-- Extracted material start --
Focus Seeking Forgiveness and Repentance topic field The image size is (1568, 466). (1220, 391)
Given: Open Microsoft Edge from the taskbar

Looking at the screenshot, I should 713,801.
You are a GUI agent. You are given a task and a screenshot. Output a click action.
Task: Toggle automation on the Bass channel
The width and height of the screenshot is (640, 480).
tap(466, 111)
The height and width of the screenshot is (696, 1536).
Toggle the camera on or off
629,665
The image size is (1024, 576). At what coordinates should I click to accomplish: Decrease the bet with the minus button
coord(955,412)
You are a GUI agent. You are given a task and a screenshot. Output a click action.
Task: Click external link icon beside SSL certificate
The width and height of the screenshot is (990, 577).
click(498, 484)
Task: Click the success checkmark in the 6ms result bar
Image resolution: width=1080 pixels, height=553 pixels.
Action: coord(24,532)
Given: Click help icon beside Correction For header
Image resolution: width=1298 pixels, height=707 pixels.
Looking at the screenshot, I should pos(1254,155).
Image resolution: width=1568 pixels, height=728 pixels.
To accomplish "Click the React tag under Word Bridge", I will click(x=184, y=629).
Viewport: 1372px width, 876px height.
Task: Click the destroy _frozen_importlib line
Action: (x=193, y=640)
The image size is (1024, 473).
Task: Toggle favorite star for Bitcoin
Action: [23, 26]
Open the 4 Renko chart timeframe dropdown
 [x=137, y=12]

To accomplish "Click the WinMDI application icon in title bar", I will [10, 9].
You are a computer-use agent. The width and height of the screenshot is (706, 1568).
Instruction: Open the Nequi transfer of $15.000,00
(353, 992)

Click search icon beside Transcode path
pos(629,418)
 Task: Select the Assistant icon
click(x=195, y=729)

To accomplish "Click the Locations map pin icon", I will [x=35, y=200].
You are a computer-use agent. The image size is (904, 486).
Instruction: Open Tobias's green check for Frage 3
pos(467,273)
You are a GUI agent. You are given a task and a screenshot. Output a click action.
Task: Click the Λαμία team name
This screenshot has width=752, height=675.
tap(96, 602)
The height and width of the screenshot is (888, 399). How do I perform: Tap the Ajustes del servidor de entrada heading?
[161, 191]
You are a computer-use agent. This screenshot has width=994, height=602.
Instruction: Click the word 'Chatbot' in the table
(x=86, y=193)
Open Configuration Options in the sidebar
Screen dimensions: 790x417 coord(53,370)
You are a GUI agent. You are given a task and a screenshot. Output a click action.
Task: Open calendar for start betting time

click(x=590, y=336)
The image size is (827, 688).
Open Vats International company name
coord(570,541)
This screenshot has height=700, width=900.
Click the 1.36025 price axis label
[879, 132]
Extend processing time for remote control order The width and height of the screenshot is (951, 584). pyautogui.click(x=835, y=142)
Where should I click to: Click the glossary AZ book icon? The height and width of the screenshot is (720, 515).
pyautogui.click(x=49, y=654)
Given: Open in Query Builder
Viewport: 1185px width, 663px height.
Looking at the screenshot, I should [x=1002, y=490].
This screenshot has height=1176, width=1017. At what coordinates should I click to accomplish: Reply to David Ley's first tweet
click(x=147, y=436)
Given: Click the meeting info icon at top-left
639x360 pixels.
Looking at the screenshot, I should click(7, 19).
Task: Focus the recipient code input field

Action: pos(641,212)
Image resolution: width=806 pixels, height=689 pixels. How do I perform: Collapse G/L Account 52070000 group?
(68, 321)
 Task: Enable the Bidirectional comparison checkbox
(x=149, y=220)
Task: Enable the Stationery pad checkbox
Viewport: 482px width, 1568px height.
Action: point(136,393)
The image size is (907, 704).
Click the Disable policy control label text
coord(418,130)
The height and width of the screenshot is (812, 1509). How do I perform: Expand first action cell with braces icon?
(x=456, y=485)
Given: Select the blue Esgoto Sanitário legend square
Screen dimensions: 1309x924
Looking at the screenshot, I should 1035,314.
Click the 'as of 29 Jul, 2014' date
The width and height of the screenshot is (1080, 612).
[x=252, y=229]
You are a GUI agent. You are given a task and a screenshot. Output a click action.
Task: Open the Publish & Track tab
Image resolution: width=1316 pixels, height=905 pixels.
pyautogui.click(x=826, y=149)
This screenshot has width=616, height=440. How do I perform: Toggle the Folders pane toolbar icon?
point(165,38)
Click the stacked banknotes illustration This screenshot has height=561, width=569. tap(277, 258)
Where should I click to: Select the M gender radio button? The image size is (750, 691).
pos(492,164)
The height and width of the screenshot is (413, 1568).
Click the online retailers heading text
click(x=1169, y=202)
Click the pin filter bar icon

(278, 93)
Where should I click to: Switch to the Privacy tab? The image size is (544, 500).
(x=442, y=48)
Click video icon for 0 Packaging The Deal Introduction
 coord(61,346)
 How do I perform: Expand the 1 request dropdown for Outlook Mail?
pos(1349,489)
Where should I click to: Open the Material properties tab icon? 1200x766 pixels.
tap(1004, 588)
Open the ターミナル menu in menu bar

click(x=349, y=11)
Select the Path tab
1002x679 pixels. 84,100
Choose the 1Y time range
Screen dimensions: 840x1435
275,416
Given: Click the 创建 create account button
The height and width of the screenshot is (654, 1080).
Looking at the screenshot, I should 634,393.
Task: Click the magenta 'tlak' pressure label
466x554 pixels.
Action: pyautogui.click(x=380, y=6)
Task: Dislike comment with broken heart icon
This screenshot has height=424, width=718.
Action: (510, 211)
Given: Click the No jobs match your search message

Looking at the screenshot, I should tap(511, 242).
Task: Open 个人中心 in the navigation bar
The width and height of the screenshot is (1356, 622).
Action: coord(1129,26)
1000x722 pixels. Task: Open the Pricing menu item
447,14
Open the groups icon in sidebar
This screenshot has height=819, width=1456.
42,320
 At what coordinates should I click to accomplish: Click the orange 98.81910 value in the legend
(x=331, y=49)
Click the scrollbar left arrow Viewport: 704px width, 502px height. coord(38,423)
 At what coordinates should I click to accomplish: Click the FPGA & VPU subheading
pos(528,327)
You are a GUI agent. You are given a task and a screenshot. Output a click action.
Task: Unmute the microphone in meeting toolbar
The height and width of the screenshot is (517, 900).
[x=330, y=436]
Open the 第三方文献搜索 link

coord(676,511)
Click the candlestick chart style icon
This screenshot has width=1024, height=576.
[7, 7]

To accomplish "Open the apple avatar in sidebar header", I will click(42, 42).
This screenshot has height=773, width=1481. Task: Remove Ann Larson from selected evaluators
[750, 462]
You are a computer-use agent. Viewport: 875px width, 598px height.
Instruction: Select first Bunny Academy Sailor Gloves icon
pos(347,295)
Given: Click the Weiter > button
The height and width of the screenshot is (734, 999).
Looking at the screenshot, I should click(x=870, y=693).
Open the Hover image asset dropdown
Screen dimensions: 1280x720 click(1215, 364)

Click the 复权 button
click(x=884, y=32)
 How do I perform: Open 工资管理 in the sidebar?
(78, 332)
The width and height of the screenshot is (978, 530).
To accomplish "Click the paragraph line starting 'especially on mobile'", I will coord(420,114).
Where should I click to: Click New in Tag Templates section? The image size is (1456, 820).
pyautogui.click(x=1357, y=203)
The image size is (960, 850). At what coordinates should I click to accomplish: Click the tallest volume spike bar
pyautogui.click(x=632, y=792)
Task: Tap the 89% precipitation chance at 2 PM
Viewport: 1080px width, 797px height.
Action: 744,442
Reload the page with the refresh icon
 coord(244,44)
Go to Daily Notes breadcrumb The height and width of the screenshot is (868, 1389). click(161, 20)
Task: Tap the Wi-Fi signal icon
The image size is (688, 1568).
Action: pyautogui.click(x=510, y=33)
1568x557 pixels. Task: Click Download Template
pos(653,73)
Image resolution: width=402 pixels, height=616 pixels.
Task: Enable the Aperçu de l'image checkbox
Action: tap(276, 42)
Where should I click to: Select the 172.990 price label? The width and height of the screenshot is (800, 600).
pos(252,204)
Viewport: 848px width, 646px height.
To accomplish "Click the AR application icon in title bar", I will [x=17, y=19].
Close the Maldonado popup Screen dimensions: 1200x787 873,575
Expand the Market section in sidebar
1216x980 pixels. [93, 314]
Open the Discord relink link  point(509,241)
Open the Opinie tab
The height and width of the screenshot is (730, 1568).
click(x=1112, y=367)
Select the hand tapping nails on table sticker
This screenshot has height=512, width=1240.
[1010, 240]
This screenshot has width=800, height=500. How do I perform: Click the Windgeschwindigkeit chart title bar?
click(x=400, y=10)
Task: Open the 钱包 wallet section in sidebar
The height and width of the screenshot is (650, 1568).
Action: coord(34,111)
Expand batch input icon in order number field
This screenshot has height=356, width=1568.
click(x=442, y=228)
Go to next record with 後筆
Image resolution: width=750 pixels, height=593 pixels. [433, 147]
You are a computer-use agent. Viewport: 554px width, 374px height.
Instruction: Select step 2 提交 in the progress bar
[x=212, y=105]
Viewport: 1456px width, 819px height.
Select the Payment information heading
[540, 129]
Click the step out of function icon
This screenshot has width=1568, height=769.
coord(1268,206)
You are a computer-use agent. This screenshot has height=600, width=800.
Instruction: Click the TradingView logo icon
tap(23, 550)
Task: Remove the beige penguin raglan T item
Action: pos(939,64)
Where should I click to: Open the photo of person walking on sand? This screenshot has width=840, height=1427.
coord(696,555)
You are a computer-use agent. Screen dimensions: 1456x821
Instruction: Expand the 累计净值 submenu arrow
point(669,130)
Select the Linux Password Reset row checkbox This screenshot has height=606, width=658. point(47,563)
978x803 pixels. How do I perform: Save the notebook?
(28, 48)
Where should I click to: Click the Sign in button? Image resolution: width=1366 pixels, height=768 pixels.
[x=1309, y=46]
-- Extracted material end --
■ **What is needed**
Reproduce only the part of the items that opens with the line containing "The width and height of the screenshot is (978, 530)." and closes with the line containing "click(x=400, y=10)", swapping "icon" for "symbol" and changing nothing else.

■ **Finished exercise**
The width and height of the screenshot is (978, 530).
To accomplish "Click the paragraph line starting 'especially on mobile'", I will coord(420,114).
Where should I click to: Click New in Tag Templates section? The image size is (1456, 820).
pyautogui.click(x=1357, y=203)
The image size is (960, 850). At what coordinates should I click to accomplish: Click the tallest volume spike bar
pyautogui.click(x=632, y=792)
Task: Tap the 89% precipitation chance at 2 PM
Viewport: 1080px width, 797px height.
Action: 744,442
Reload the page with the refresh symbol
 coord(244,44)
Go to Daily Notes breadcrumb The height and width of the screenshot is (868, 1389). click(161, 20)
Task: Tap the Wi-Fi signal symbol
The image size is (688, 1568).
Action: pyautogui.click(x=510, y=33)
1568x557 pixels. Task: Click Download Template
pos(653,73)
Image resolution: width=402 pixels, height=616 pixels.
Task: Enable the Aperçu de l'image checkbox
Action: tap(276, 42)
Where should I click to: Select the 172.990 price label? The width and height of the screenshot is (800, 600).
pos(252,204)
Viewport: 848px width, 646px height.
To accomplish "Click the AR application symbol in title bar", I will [x=17, y=19].
Close the Maldonado popup Screen dimensions: 1200x787 873,575
Expand the Market section in sidebar
1216x980 pixels. [93, 314]
Open the Discord relink link  point(509,241)
Open the Opinie tab
The height and width of the screenshot is (730, 1568).
click(x=1112, y=367)
Select the hand tapping nails on table sticker
This screenshot has height=512, width=1240.
[1010, 240]
This screenshot has width=800, height=500. How do I perform: Click the Windgeschwindigkeit chart title bar?
click(x=400, y=10)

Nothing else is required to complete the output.